Re: [I18ndir] Request for review: draft-faltstrom-unicode11-07

I'd like to suggest, not a different view of the subject from
Patrik's, but a different set of necessary priorities and
interactions, at least hinted at by his (3) below.  I've had
many parts of this discussion in other forums with most of the
people on this list, so will try to summarize and expand or
answer questions if needed.  This note has taken me close to a
week to write and is still longer than I would like -- these
are not easy problems as the whole long history that has
brought us to this directorate indicates.

We've got a rather large pile of documents on the table (or
fallen on the floor next to it).  At one point or another, one
or more of the ART or former Apps ADs have been asked to
process these documents or asked to create a context in which
they could be processed (and then process them).  The request
for the BOF that led to his directorate was a
next-to-last-ditch effort to establish a framework in which
they could be evaluated, improved, and processed.

TL;DR summary of this note: It is extremely unwise for the IETF
to process draft-faltstrom-unicode11-07 before a number of
other issues (and associated documents) are carefully
considered and resolved.  The main body of the rest of this
note is divided into two parts: a summary of the issues and the
more obvious of the associated documents and a discussion of
why processing draft-faltstrom-unicode11 without first
addressing those issues poses significant risks for IDNA, for
the IETF, and for the Internet.
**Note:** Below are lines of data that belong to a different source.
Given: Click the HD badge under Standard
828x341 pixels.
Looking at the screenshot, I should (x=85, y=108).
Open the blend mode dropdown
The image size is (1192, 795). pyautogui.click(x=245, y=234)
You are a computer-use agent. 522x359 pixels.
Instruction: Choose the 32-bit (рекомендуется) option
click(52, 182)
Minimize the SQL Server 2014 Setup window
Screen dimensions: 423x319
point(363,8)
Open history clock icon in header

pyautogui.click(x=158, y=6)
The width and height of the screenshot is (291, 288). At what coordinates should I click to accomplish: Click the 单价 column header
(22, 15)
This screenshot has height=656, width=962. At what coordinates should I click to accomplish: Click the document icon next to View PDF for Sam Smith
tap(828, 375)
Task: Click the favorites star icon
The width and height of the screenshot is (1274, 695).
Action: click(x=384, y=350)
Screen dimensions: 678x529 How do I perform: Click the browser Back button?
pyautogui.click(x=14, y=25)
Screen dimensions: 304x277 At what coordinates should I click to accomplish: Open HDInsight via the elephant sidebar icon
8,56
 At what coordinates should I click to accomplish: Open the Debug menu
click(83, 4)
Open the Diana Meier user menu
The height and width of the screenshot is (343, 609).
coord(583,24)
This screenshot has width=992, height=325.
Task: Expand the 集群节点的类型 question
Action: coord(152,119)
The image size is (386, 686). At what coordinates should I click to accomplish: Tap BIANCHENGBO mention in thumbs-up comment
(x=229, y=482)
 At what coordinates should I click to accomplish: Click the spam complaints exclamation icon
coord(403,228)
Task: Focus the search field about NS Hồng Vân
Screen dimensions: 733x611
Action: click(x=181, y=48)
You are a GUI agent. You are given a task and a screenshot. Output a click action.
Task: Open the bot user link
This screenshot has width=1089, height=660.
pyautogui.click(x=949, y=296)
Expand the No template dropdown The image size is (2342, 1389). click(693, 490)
Those parts are followed by a
third which makes some summary recommendations based on them.
I'd encourage people to read and try to understand both but
those who have too little time may want to look at the second
part first.  The note ends with what I hope are two
constructive suggestions as to how we might move forward.

    ------

I. THe issues and the documents

As a group, those other documents raise fundamental questions
about the design of IDNA2008, whether that design is actually
practical, and whether aspects of it need to be explained
better or tuned to a greater or lesser degree.  The "can we
trust UTC" question that Patrik mentions is just one aspect of
that situation.  Interestingly, it seems to me that there are
three possible answers to the question, not just two:

* Yes, but... (aka "trust but verify").  That conclusion
	immediately leads to the question of what we do about
	the anomalies that are clearly present and the new ones
	that will appear in the future.  More on that below.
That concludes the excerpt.